Il n'a toutefois pas indiqué si des pharmaciens pourraient être tentés, directement ou indirectement, de refiler la facture aux consommateurs, en imposant des frais accessoires additionnels pour compenser le manque à gagner.

M. Coutu, qui espère des assouplissements de la part de Québec d'ici l'adoption du projet de loi 28, s'est rangé derrière l'Association québécoise des pharmaciens propriétaires (AQPP) en ce qui a trait aux pourparlers avec le gouvernement Couillard.

Puisque le projet de loi a été déposé avant la période du temps des Fêtes, le dirigeant du Groupe Jean Coutu a fait savoir qu'il n'y avait pas eu de discussions entourant la réduction des honoraires des pharmaciens.

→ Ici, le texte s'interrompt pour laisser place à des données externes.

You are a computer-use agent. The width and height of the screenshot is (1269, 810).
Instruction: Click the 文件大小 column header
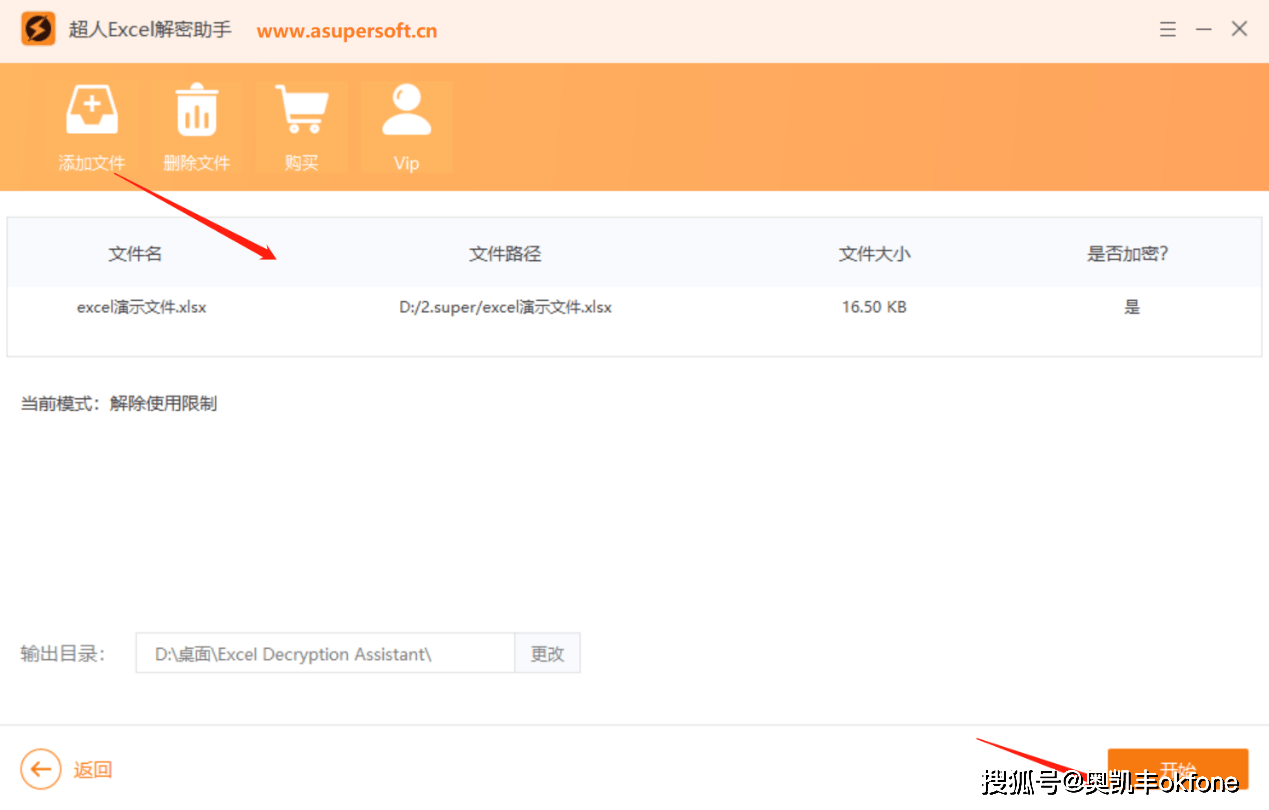874,254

L'AQPP a de son côté rappelé qu'elle prendrait part aux consultations entourant le projet de loi 28. L'organisme qui représente quelque 1800 pharmaciens propriétaires estime que les compressions annoncées pourraient se traduire par une diminution des services offerts, des heures d'ouverture des pharmacies ainsi que des pertes d'emplois.

L'analyste de RBC Marchés des capitaux Irene Nattel a souligné que le ministre québécois de la Santé avait le pouvoir d'imposer une baisse des honoraires sans négocier, mais qu'elle n'aurait pas «d'impact significatif» sur la rentabilité du Groupe Jean Coutu.

Quant à sa performance financière, l'entreprise a raté la cible des analystes au cours d'un troisième trimestre marqué par une baisse de 10% de ses profits malgré une hausse de son chiffre d'affaires.

Pour la période terminée le 29 novembre, son bénéfice net s'est chiffré à 56 millions, ou 30 cents par action, par rapport à 62,5 millions, ou 30 cents par action, à la même période l'année dernière. Les analystes sondés par Thomson Reuters s'attendaient à un profit par action de 32 cents.

Ce recul du bénéfice net est notamment attribué à l'augmentation de certains frais financiers reliés à la progression de l'action du Groupe Jean Coutu, qui, à la fin du troisième trimestre, valait 27 $, par rapport à 18,26 $ à la période correspondante de l'année précédente.

Quant au chiffre d'affaires de l'entreprise, il a affiché une progression de 3,4% pour s'établir à 736,7 millions.

Cela n'a toutefois pas empêché les investisseurs de réagir négativement au recul du bénéfice net, puisque le titre du Groupe Jean Coutu a cédé 1,55 $, soit 5,7%, pour clôturer à 25,83 $ à la Bourse de Toronto.

Les ventes des établissements comparables - un indicateur clé dans le secteur du commerce de détail - ont progressé de 3,1%. Celles de la section pharmaceutique ont augmenté de 3,8% alors que du côté de la section commerciale, l'augmentation a été de deux%.

«Au cours du trimestre, nous avons lancé deux concours (...) en plus d'organiser deux fins de semaine de soldes en octobre et en novembre (...) ce qui a eu une influence (positive) considérable sur les ventes pendant cette période», a dit M. Coutu.

Par ailleurs, les ventes de médicaments génériques de la marque maison Pro Doc ont bondi de 5,8% pour s'établir à 50,7 millions, en plus de générer un résultat opérationnel avant amortissement de 22,3 millions.

Ces médicaments ont représenté 68,1% des ordonnances au cours du troisième trimestre, en hausse par rapport à 66,7% à la période correspondante de l'an dernier.